#### [EXERCISE DIRECTIONS]
Should pictures appear among the records, leave them out, and copy exactly only the lines from the first through the one with "The height and width of the screenshot is (657, 1366).", inclusive.

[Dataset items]
>>>>>
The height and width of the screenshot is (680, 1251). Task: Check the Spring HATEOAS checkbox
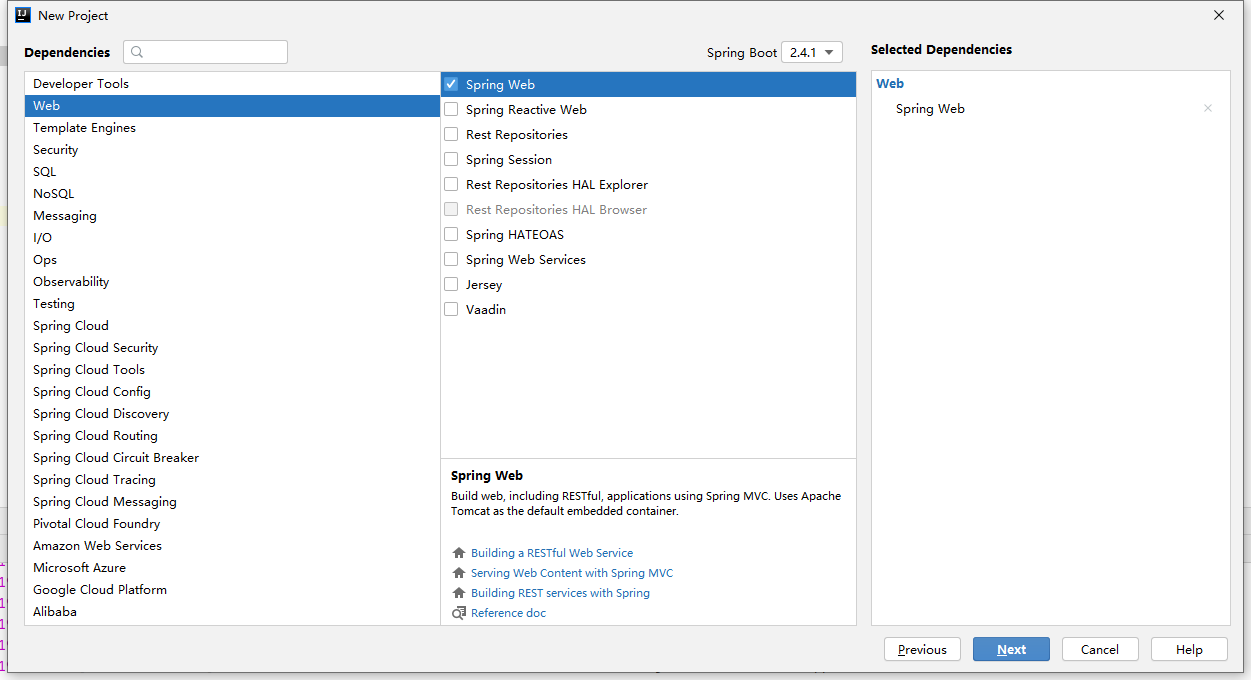[x=451, y=235]
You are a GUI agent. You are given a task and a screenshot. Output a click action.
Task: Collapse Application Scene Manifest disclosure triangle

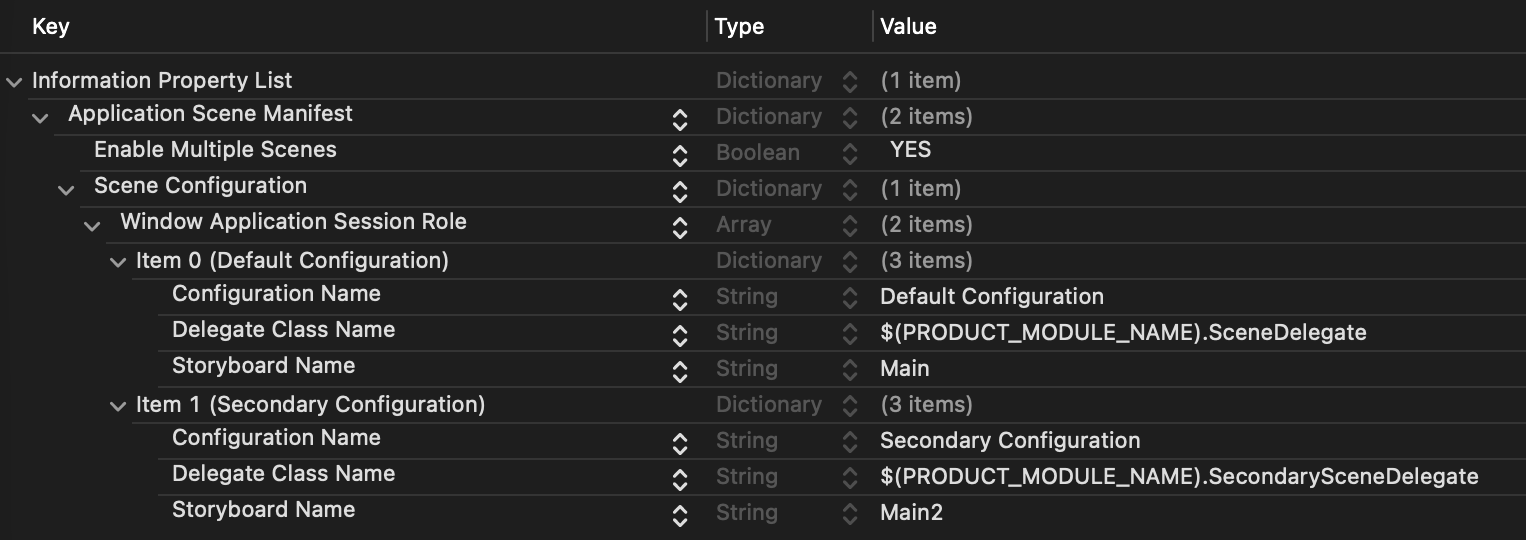(x=40, y=118)
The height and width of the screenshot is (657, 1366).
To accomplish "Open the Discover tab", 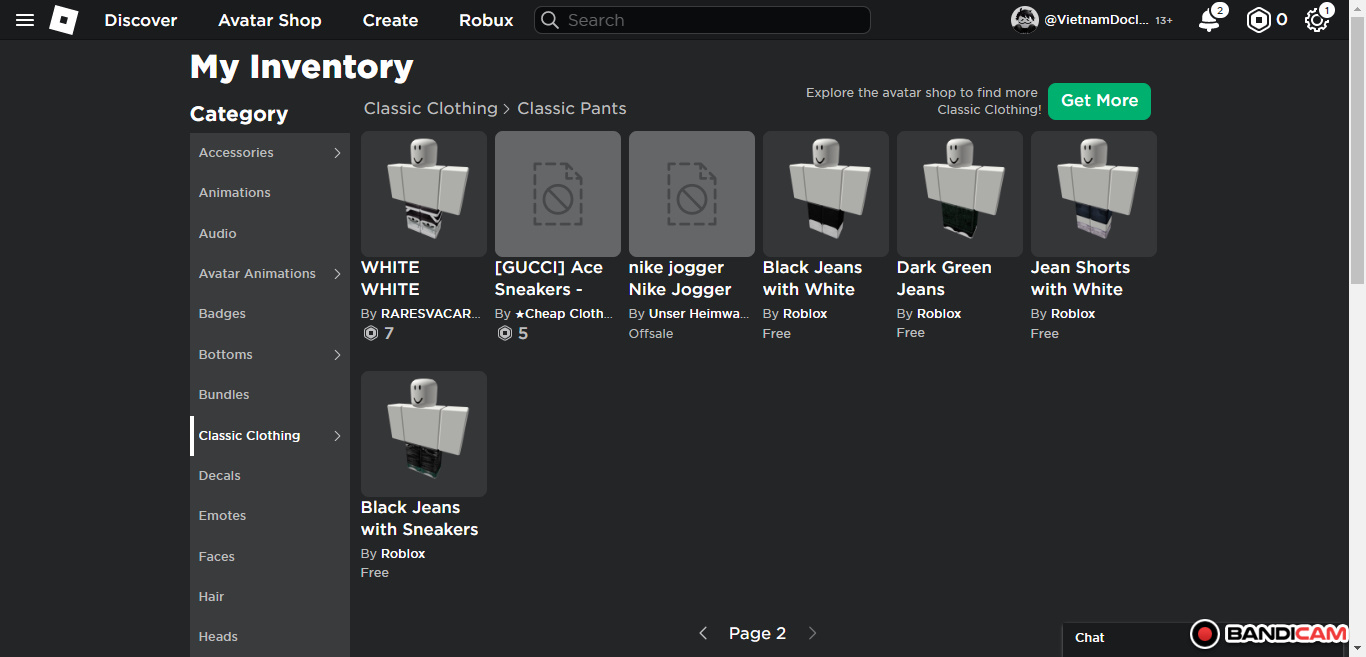I will click(x=141, y=20).
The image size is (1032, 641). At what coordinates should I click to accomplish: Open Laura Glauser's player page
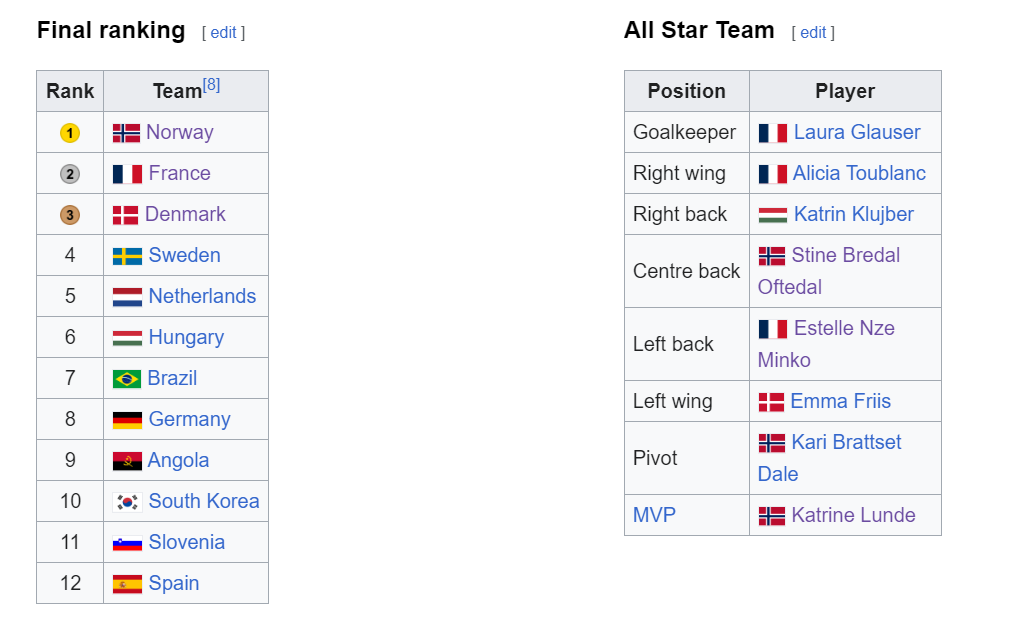[857, 132]
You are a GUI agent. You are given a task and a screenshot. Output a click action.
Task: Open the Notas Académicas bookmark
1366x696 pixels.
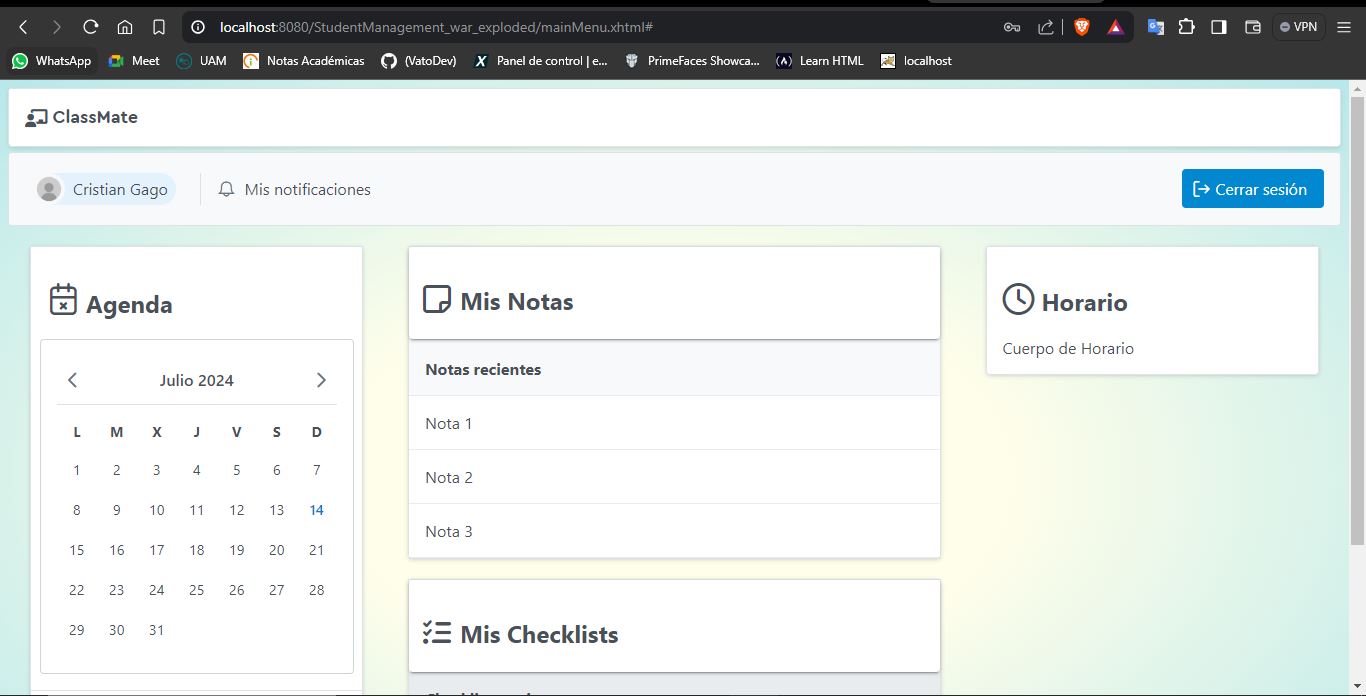tap(304, 61)
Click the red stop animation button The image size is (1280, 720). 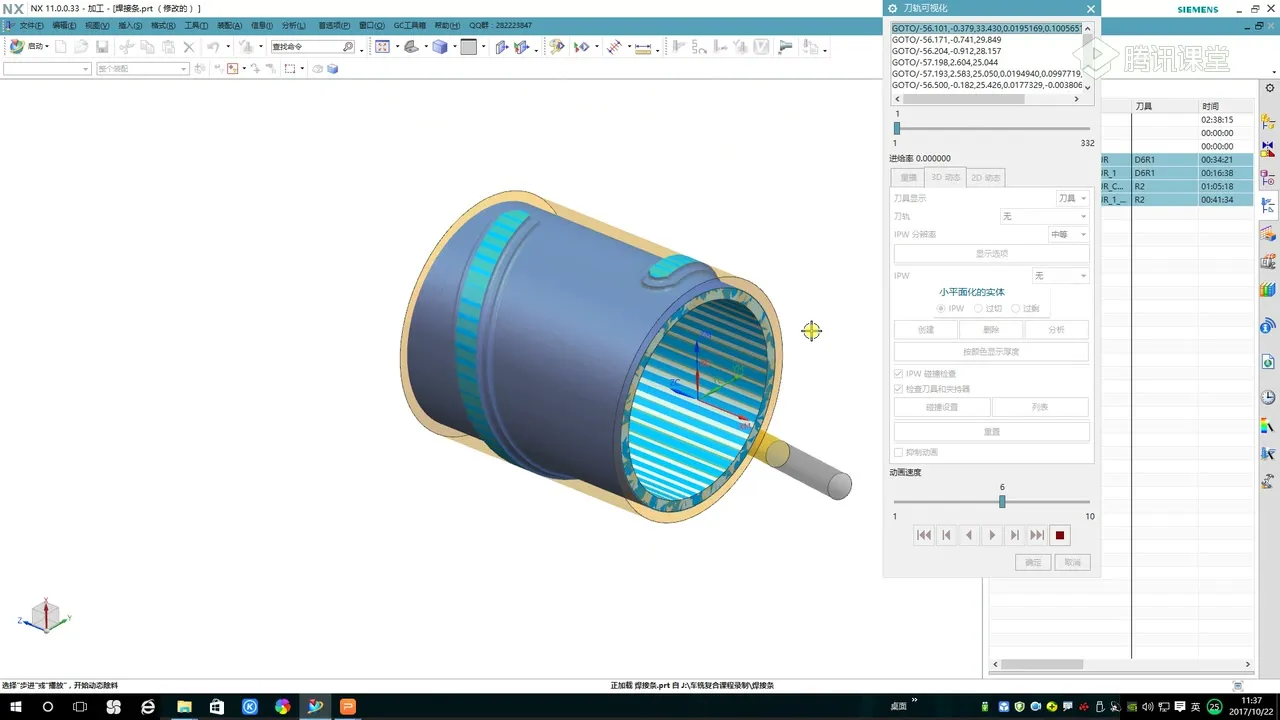[1060, 535]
<<<<<
#### [RESPONSE BELOW]
The height and width of the screenshot is (680, 1251). Task: Check the Spring HATEOAS checkbox
[x=451, y=235]
You are a GUI agent. You are given a task and a screenshot. Output a click action.
Task: Collapse Application Scene Manifest disclosure triangle

(x=40, y=118)
The height and width of the screenshot is (657, 1366).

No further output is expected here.